At my previous company, I was using Excel and Quip for weekly stakeholder updates, resource management planning, roadmap planning, etc. These processes and tools were easily transferable since we use GSuite at Lambda School.
 

Processes
 

I had to introduce any new process with great caution. Instead of just replicating the whole process set-up from my previous company, I would gradually introduce one process, implement it, iterate on it, and see if it is working or not. Then I would move to the other. I would always start with the most lightweight version -- and knowing from experience that these processes could scale -- would iterate them being aware of the direction I should take as we grow.
 

As soon as I joined my current company, I was able to help with improving onboarding. I started by writing launch plans for new hires replicating the process I did at Amazon. Similarly, I improved the hiring process -- I introduced standardized hiring loops, created templates on how to write fact-based feedback, developed a process that helped interviewers focused on the right competencies, etc.
 

I also transferred a project management process that I used previously and adjusted it to smaller teams and made it more lightweight. I was a huge advocate of introducing our distinct approach to using OKRs and how we would work on our annual and quarterly goals. As part of that effort, I set up the process for tracking our roadmap, projects, and resources which gave me accurate insight into what was happening on the team.
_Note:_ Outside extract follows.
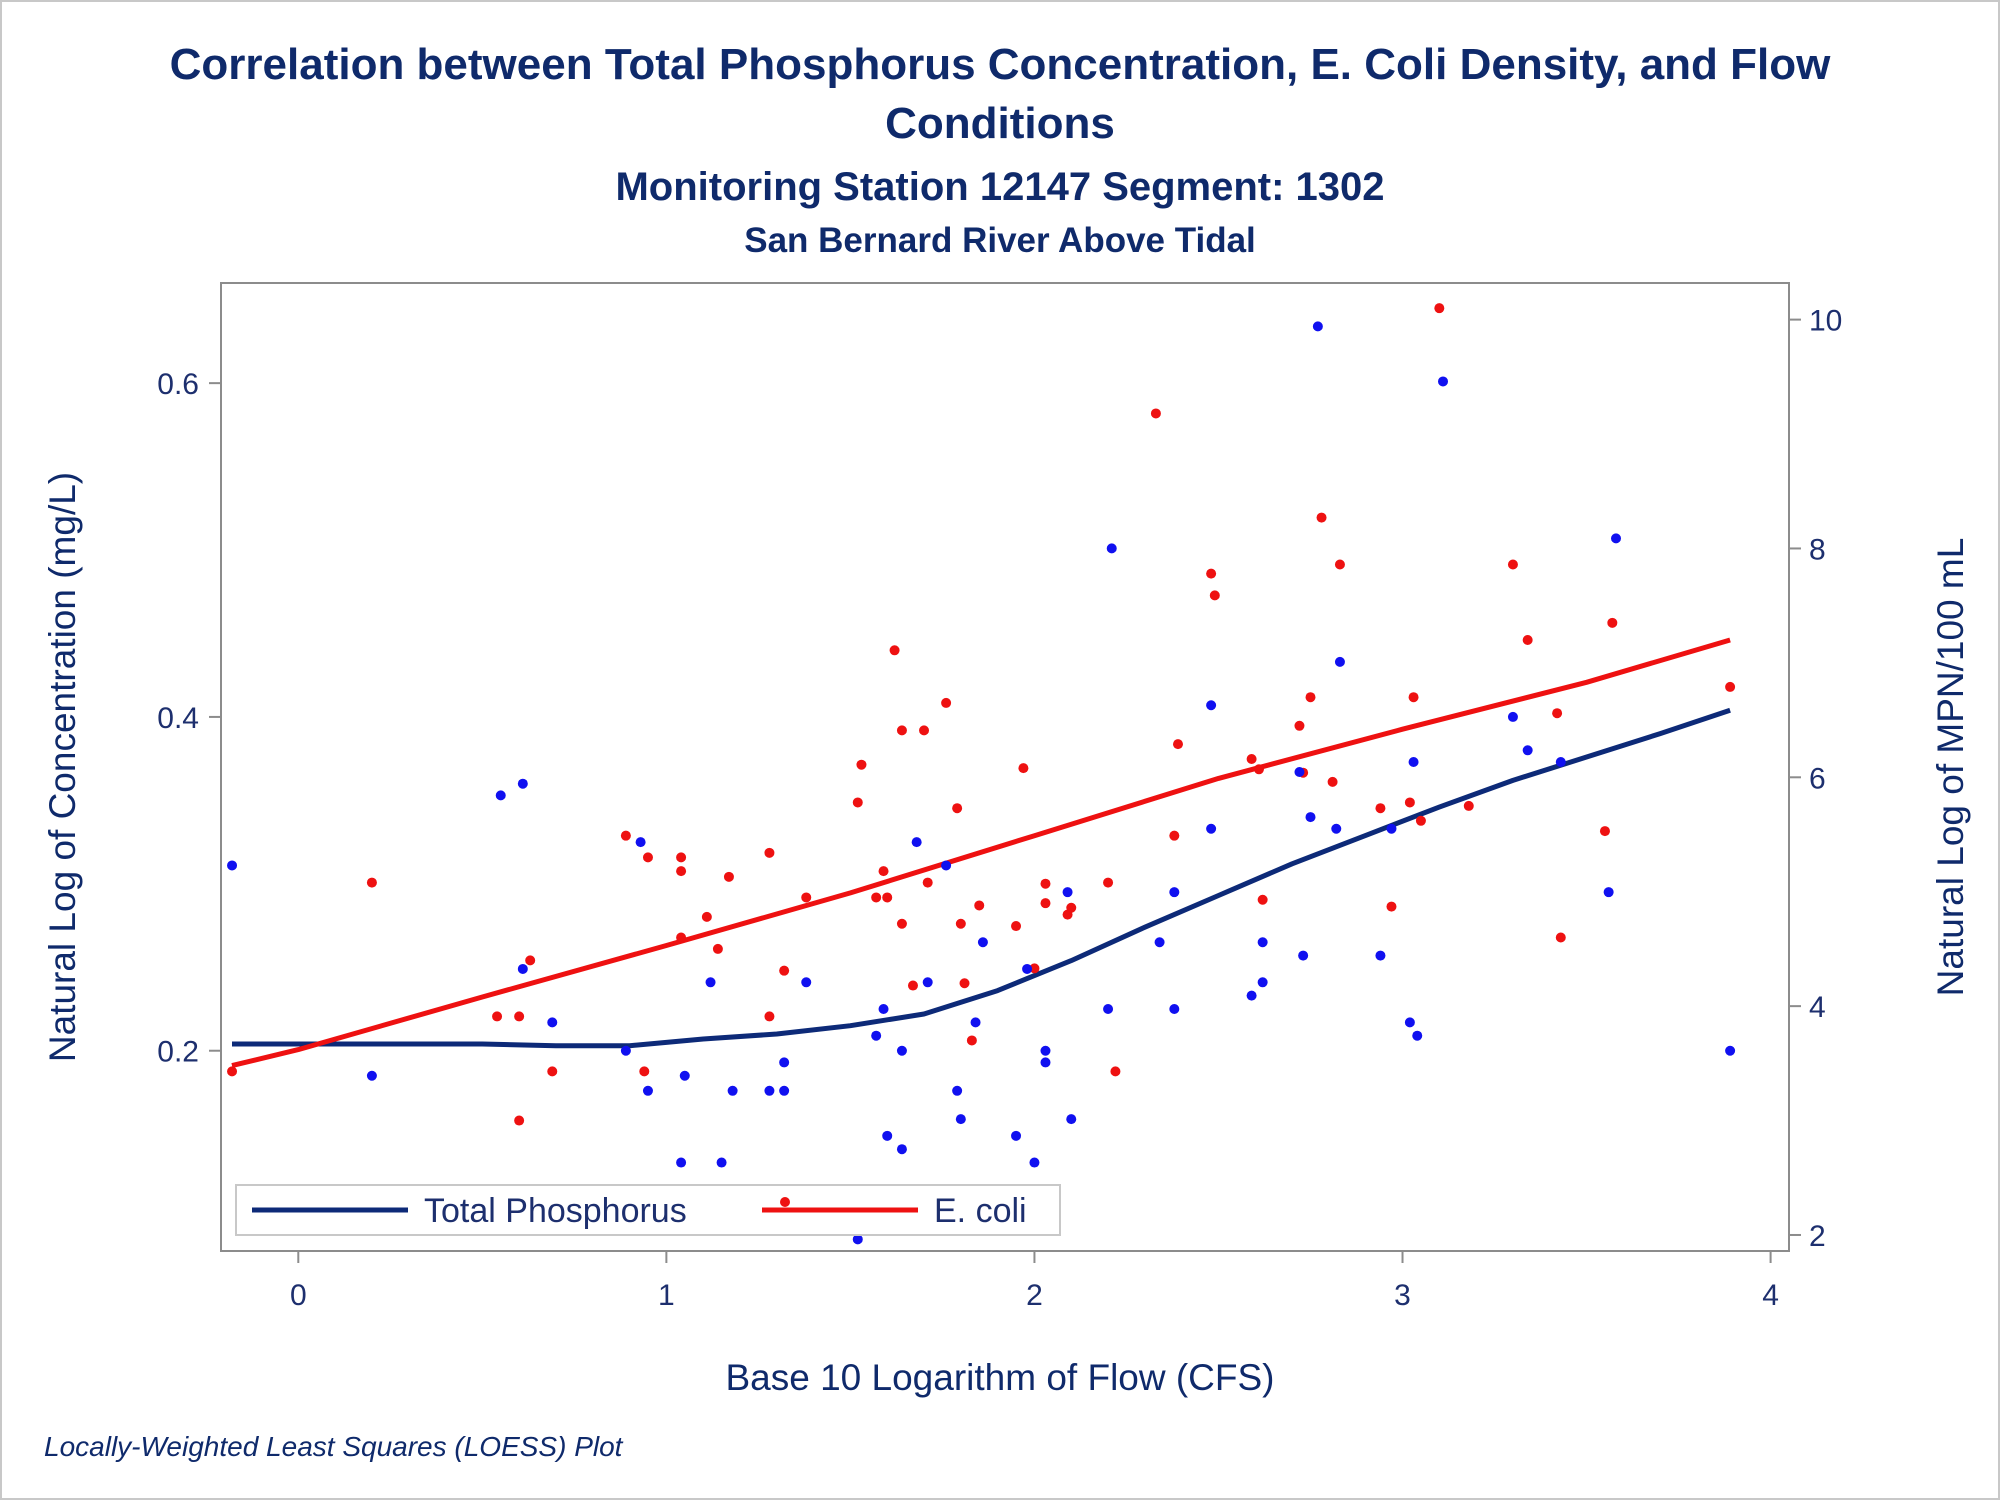 This screenshot has height=1500, width=2000. What do you see at coordinates (980, 1211) in the screenshot?
I see `legend-ecoli-label: E. coli` at bounding box center [980, 1211].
I would update my templates on a weekly basis which allowed me to keep stakeholders updated on what was happening at any given moment.
 

In addition, I started conducting anonymous team surveys. At Amazon, we used an automated tool, but I found a convenient alternative called Officevibe. The team would rate how they were feeling, what they thought of a project or a manager, etc. In addition, I included sprint retrospectives in my sprint planning meetings. I used a tool called retrospect.team to efficiently run my retrospectives and iterate processes based on the feedback I was getting from the team.
 

Lessons learned

  • There are always alternatives. Saying that all the tools you once had at your disposal are not available to you anymore is a poor excuse. You will always be able to find alternative tools -- perhaps not the most comprehensive -- but that could help you run the processes lightweight.
  • It will take you some time to understand the new ways but you will be able to apply most of your knowledge accumulated in the past. Moreover, if you are joining a startup you will have an opportunity to start some processes for the first time and embed your knowledge in the very foundations of your company. I transferred many great processes that I acquired in highly-organized and productive teams of large companies and was able to lead others by applying that knowledge.
  • You can only go upward. When you join a small startup many things simply won’t work or won’t be in place. Whatever you set up will be better from a dysfunctional or non-existent tool or process.
  • Iterate on your processes and conduct retrospectives to retire those that don't work. Don’t be attached, start lightweight and adjust whatever needs to be adjusted.